All told, Swan had a five-year association with Leeds before heading east along the M62 to Boothferry Park, Tigers boss and Whites legend Eddie Gray signing him for a then club-record fee of £200,000 in March 1989.
And while Swan missed out on the Whites ending their eight-year top-flight exile in barnstorming fashion under Howard Wilkinson in 1989-90, his memories of his time at Elland Road are ones he will always savour. None more so than having the opportunity to be a player for a man who simply lived and breathed Leeds United – the incomparable Billy Bremner.
Swan enjoyed his best goals return at Elland Road under the Scot in 1987-88 when he struck 11 times, including an autumnal run of five in four games.
His seasonal haul included a strike in a 2-0 Yuletide victory over a young Middlesbrough side destined for promotion in front of a massive crowd of 34,186.
That monster gate, at a time when attendances across the country were in sharp decline, was beaten shortly after on New Year’s Day 1988 when 36,004 saw United vanquish another high-flying side, county rivals Bradford City, by the same margin.
That was Leeds’ sixth successive league win and it naturally provoked plenty of promotion talk.
But United – fresh from a nearly season the previous term – fell away again and ended up in seventh spot, denying Bremner the promotion he so dearly craved.
Swan said: “Billy was a brilliant man-manager and he used to sit down and love taking the mick.

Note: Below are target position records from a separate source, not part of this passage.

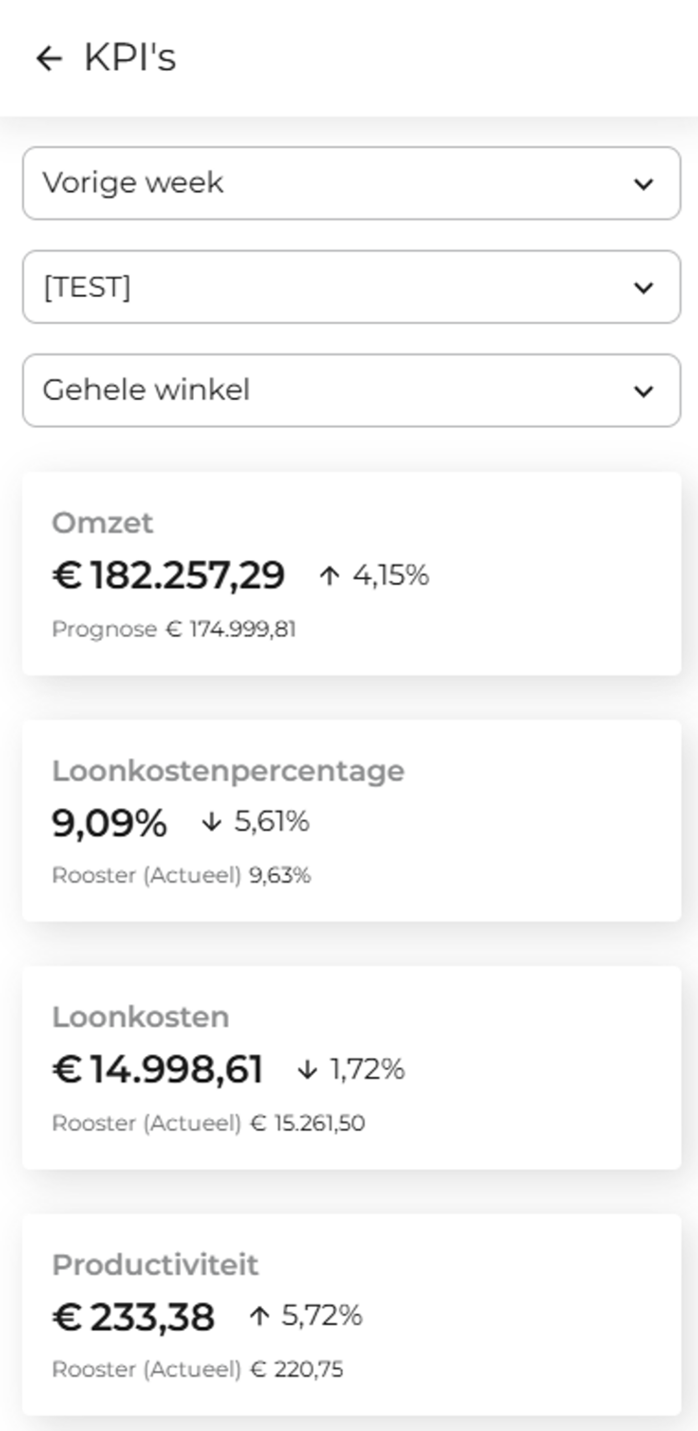Click the Prognose € 174.999,81 text

[x=174, y=630]
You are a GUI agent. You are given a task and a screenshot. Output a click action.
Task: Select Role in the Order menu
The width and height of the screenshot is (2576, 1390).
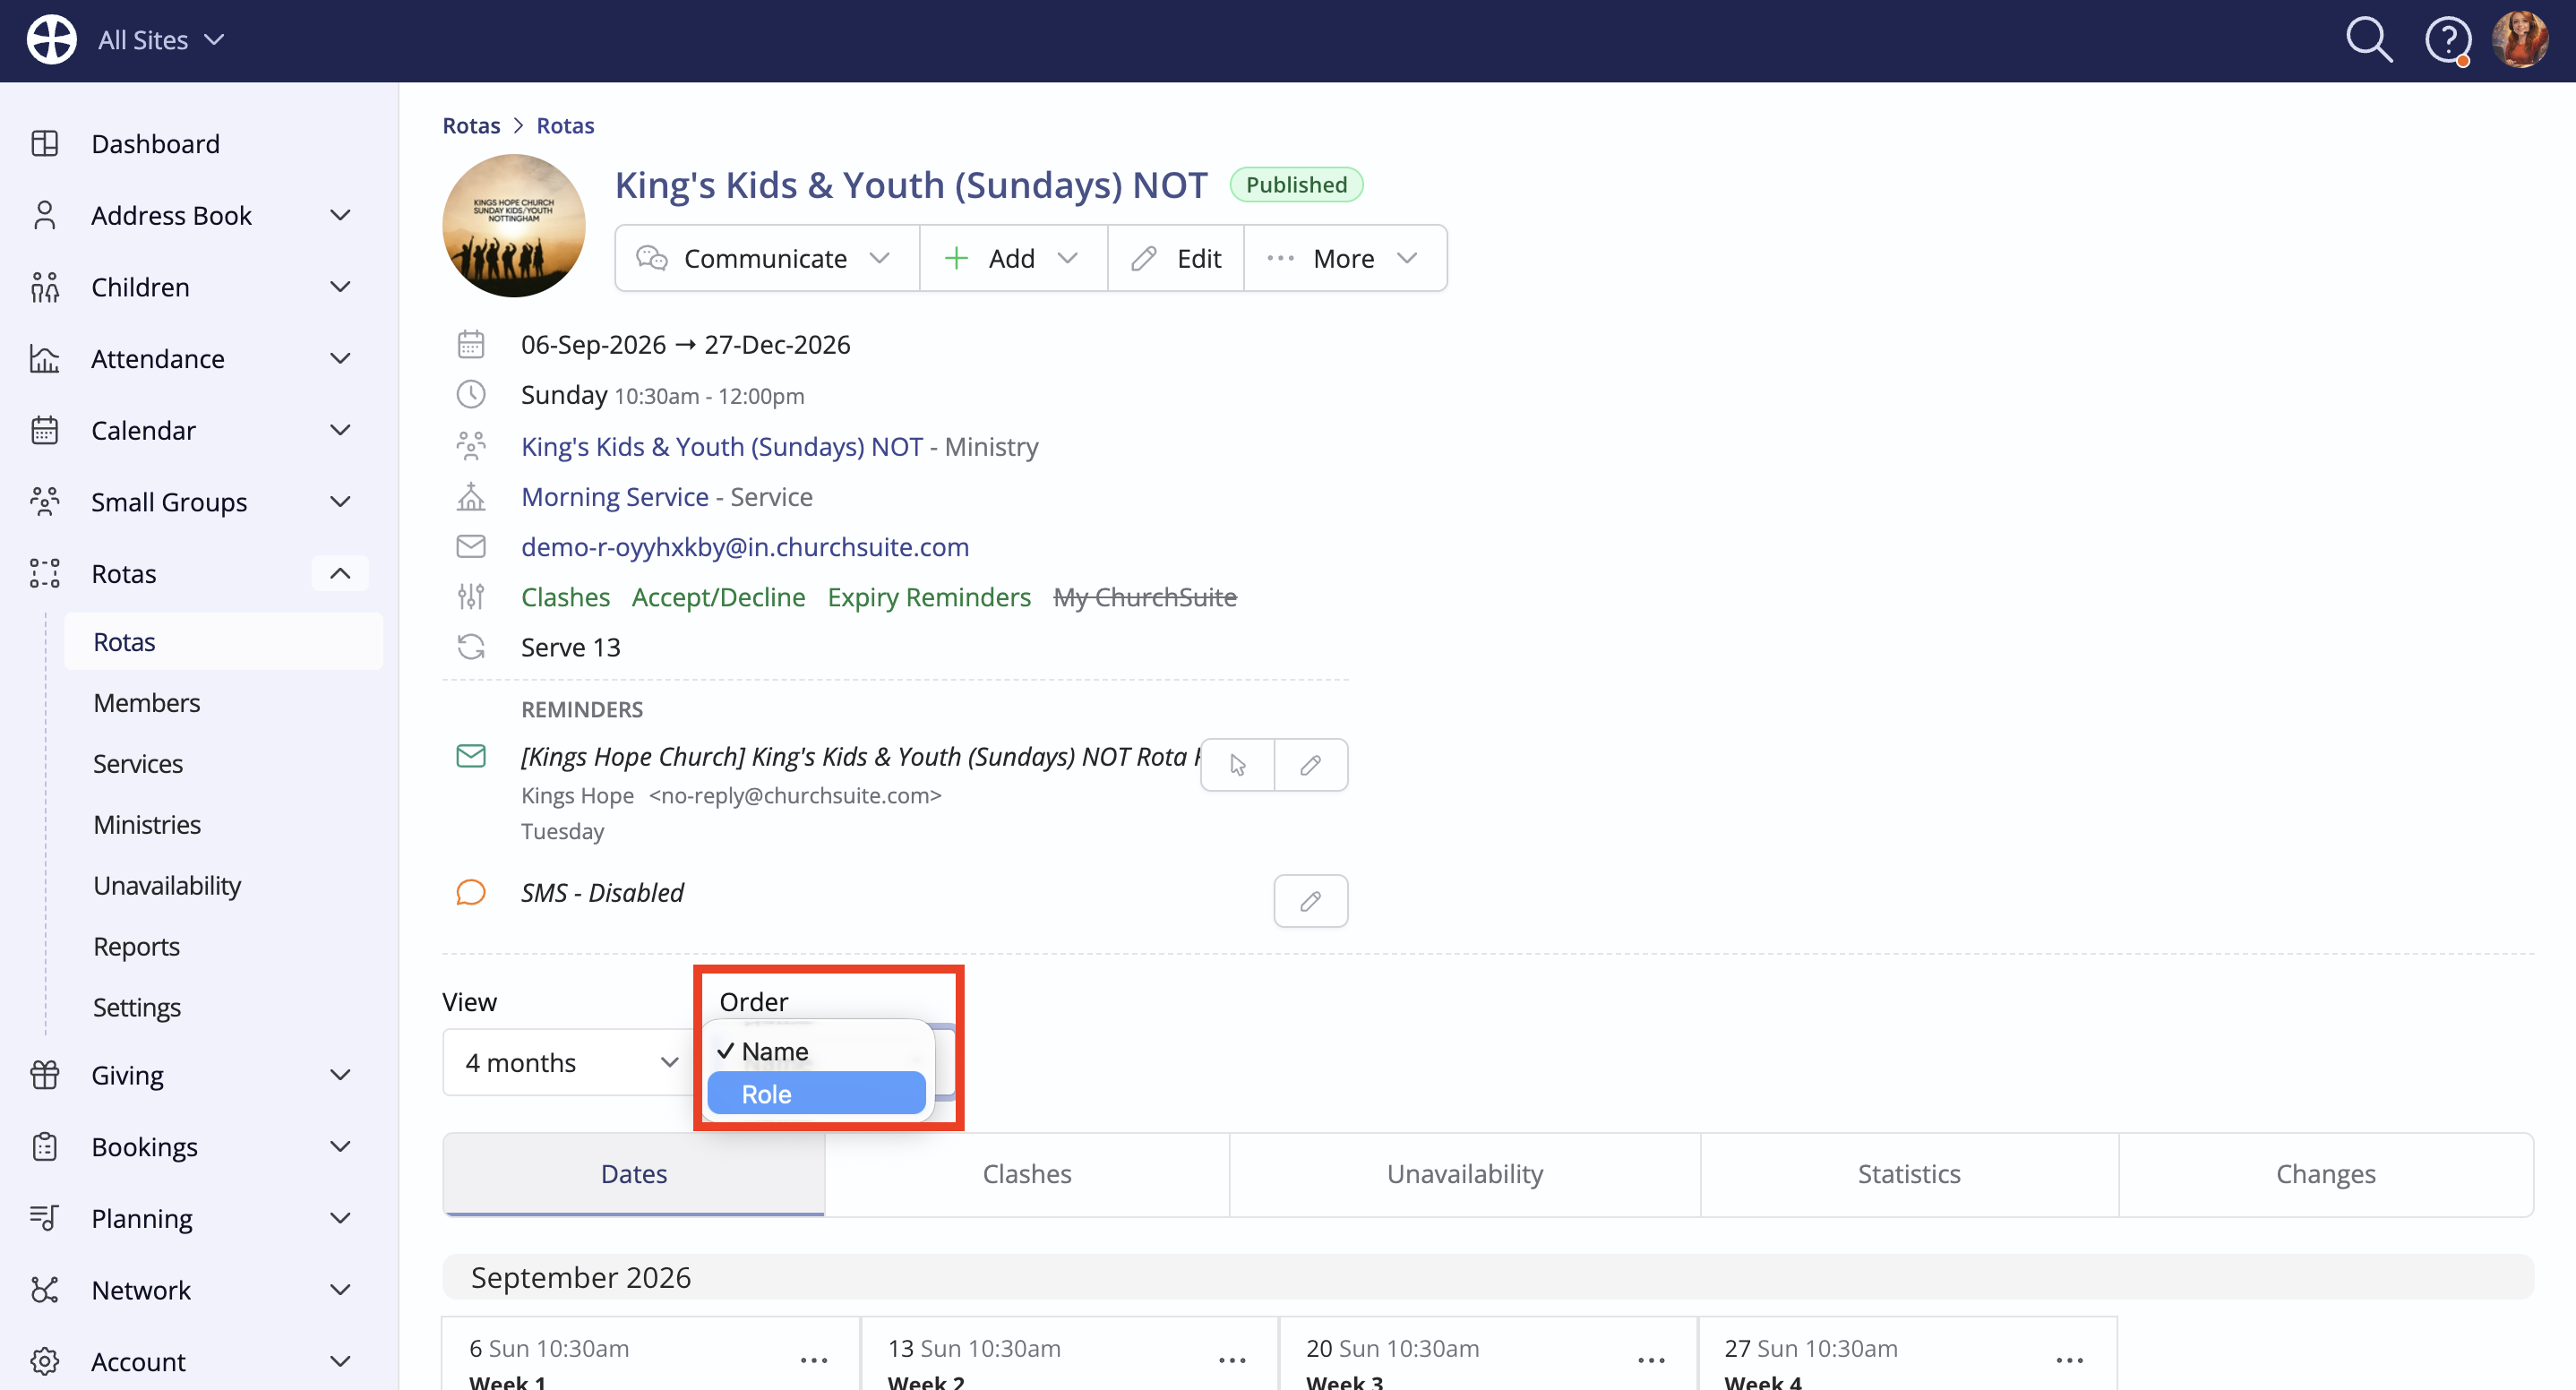pos(816,1093)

“He gave me my first chance and put a lot of trust in me as a kid. I remember how he spoke before games, he just relaxed you, and when things went wrong, he’d just put his arm around you and say ‘listen, don’t worry, we’ll work on it in training’.
“You just thought to yourself you were playing for him and no-one else. Even if no-one else liked me, as long as I was doing it for him and he was paying my wages and I was making him happy, it made me feel special.
“I remember we had some quality players at the club then. Earlier on, we had the likes of Denis Irwin, Terry Phelan and John Scales, who went on to do well in cup finals, and we had Mervyn Day behind us, who also played in an FA Cup final as well. John Sheridan obviously went on to play in a World Cup and Batts (David Batty) and Gary Speed were around at the time and came through a bit later.
“I got 11 goals one year, which I was pleased with, but it would have been nice to go up for Billy.
“I remember scoring one against Middlesbrough, on Boxing Day I think, when their keeper Stephen Pears came rushing out of his goal. I don’t know how I got there first – someone must have pushed me – but I ended up lobbing him.
“I spoke to him a few years later and he said when I was bombing in towards him, he was scared I was going to smash him when he rushed out, so he stopped and I just lifted the ball over him.”